#Unsettled

Planner – Blogger – Connector

Living and Loving Out Loud: The Unfiltered Life

I remember when my eldest was a baby. He was the first grandchild, the little prince, and we simply couldn’t get enough of him. My mother and aunts would smother him in kisses, declaring that a baby needed at least 1,000 kisses every single day.

That “baby” is now in his twenties, and if you see us today, I’m still smothering his cheeks with those 1,000 kisses as often as I can.

That’s just how I roll. I love out loud.

I grew up in a house where “I love you” was the background noise of our lives. Hugs and kisses were as natural as breathing. Being raised by a mother from an “off the boat” Greek family, I just assumed every household was like mine: loud, joyful, and deeply embedded in each other’s business. As I got older, I realized that not everyone is as “open” as we are—or “free,” as I like to call it.
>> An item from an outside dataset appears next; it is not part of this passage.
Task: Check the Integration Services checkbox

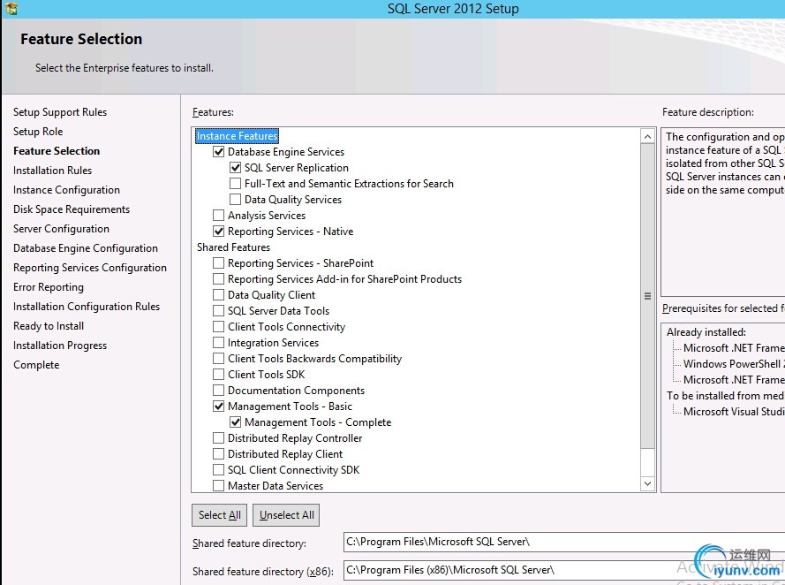Action: point(219,343)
This upbringing is likely the source of my directness. I’ve never been afraid to voice an opinion. While I might not always shout it from the rooftops, everyone knows exactly where they stand with me. I’m direct, I’m to the point, and I’m honest. I’ll answer any question you throw at me—so you’d better be careful what you ask.

I try to be as authentic as I can. I live out loud.
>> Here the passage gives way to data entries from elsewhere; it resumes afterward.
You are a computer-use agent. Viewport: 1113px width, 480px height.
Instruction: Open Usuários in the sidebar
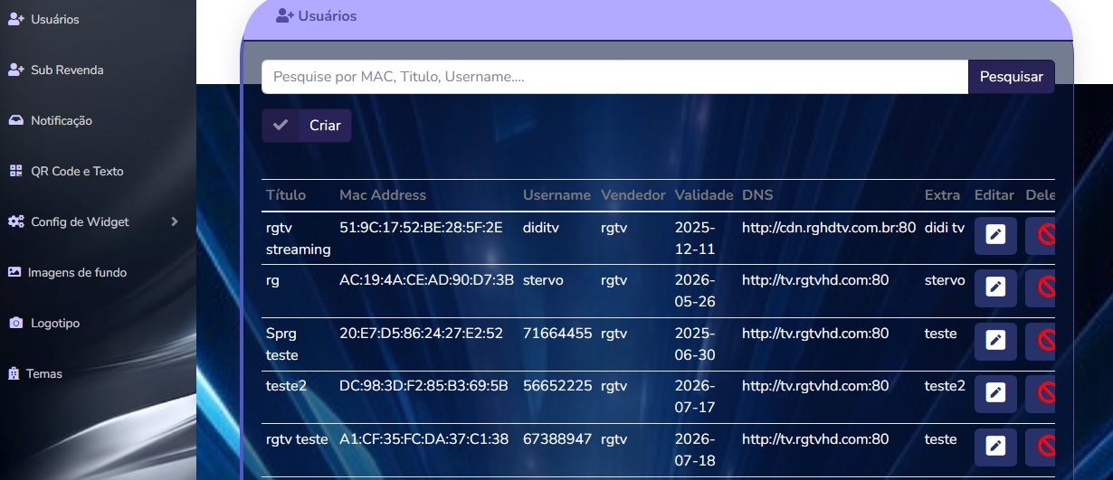[x=54, y=19]
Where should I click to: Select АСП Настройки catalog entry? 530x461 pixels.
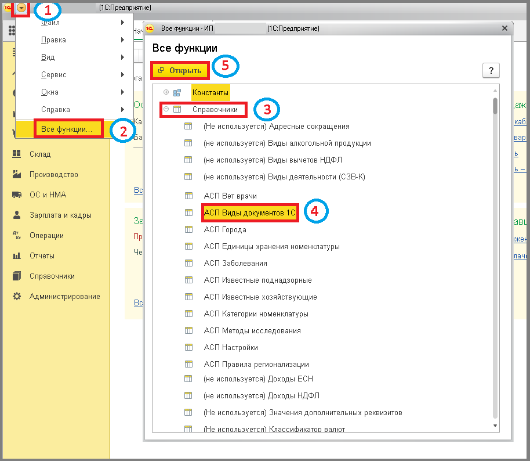pos(231,347)
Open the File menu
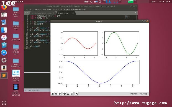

I am now fully aware that not all families operate at this volume. My middle son gave me a reality check recently when I asked him why he doesn’t invite his friends over as often as his siblings do. He looked at me and said, “Mom… not everyone is as unfiltered as you. I don’t always trust what’s going to come out of your mouth.”
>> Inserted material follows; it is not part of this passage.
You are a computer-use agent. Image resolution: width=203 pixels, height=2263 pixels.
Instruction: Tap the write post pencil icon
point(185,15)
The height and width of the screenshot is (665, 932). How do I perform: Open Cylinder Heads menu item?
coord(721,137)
I had to laugh because, if I’m being honest, I sometimes don’t know what’s going to come out of my mouth either! But that’s the price of entry for an authentic life. My husband, whose upbringing wasn’t quite as “unfiltered,” had a similar culture shock when we started dating. He couldn’t believe I was on the phone with my mom or sister multiple times a day, or that I was so candid with my father about my love life. Eventually, he didn’t just get used to it—he assimilated.

Recently, I had all three of my “little birds” home for dinner. Nothing makes my heart as full as having them all under the same roof. As I watched them interact, I saw the legacy of those 1,000 kisses.

They are close. They fight, sure, but for the most part, they love each other out loud. Whether it’s the boys ganging up on their sister for a “tickle torture” session (she screams for them to stop, but we all know she instigated it) or them huddling over a funny video, they are connected. They have a sibling group chat that pings daily. They aren’t afraid to hug or kiss us—or each other—in public.

Last week, I was at my son’s college baseball game. As I was leaving, he was still in the dugout with his teammates. I made eye contact to let him know I was heading out, and right there, in front of all “the boys,” he flashed me the “heart” hands. He wasn’t embarrassed. He’s used to it.

In this family, we love out loud.

My husband has branded the women in our family as “Woo Girls.” And he’s right. I woo. I cheer. I’m loud, and I am completely unfiltered. I was lucky enough to find a “tribe” of soul sisters—my fellow Woo Girls who also embrace the freeness and live out loud. It’s a bond that connects us, and we are unapologetic about celebrating life.

This UnSettled tribe is about exactly that: not worrying about what the neighbors think or if you’re “too much” for the room. It’s about the courage to speak freely, the grace to be yourself, and the strength to love out loud. This is my core hope for you, my tribe. I want to inspire you to ignore the noise and stop worrying about what others think. Release that stress—all it does is suck away your energy and your light.

Embrace the freedom to let your light shine. Truly feel free.

So, here is my advice: give the 1,000 kisses. Throw the heart hands. Be the “woo” in a world that’s often too quiet.

Live out loud. We’re not settling for anything less.